■ Описание задания
Продолжите отрывок о слиянии Ломбардии с Пьемонтом, начав сразу после его последнего предложения.

■ Отрывок страницы
В известной степени политика Временного правительства оправдывала его смену позиции. В начале войны все приняли положение о том, что до окончания боевых действий должно сохраняться политическое перемирие. Но по мере того как война затягивалась, это положение становилось едва ли возможным. Правительство Ломбардии было безнадежно недееспособным, и все желали его смещения. Консерваторы как в Милане, так и в Турине боялись оставлять лазейку для возможной ломбардской республики после войны. Многие демократы желали аннексии как шага к Единству. Агитация за «слияние» с Пьемонте стала столь сильной, что правительство, не без упрека, капитулировало и приказало провести плебисцит по вопросу о том, должно ли слияние произойти немедленно. Когда состоялось голосование, имело место, несомненно, изобилие запугивания со стороны сторонников слияния; но подавляющее большинство, высказавшееся за них, доказало, что стремление к Североитальянскому королевству преобладало в текущей политике.

■ Исходные данные
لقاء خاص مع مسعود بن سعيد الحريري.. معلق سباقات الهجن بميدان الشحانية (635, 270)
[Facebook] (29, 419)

■ Письменный ответ
Почти непреодолимые силы, толкавшие к слиянию, не мешали Мадзини быть абсолютно точным в клеймении этого шага как вероломства. Сторонники слияния пытались перетянуть его на свою сторону. Король прислал послание: если он использует свое влияние на республиканцев в пользу слияния, ему будет дарована личная встреча с ним и он сможет оказать столь сильное влияние, сколь пожелает, на разработку конституции по демократическим лекалам. Это предложение было великодушным и патриотичным, но Мадзини согласился лишь при условии, что король публично заявит о Единстве и подпишет напыщенное обещание стать «царем-жрецом новой эпохи». Разумеется, на это не последовало никакого ответа, и Мадзини пустился в полемику, которую отчасти оправдывало вероломство противоположной стороны, но которая тем не менее противоречила духу его обещания. Италия, говорил он, никогда не будет объединена, пока над Римом не взметнется флаг республики. Он призывал Францию принять откровенно «республиканскую и революционную» дипломатию. Королевство было «наследственной ложью», а республика — единственным правлением, которое привело бы к власти лучших граждан. Время от времени он метал язвительные фразы в адрес противников, что лишь добавляло горечи фракционной борьбе; ибо нередко, даже когда Мадзини пытался быть терпимым, перо уносило его далеко. Он атаковал туринскую аристократию, забывая, что они и их сыновья находятся на войне, отдавая жизни за дело, которое он любил. Безусловно, у него были поводы для раздражения, а более низкие умеренные были еще более нетерпимы, но тем не менее он играл пагубную и неблагодарную роль.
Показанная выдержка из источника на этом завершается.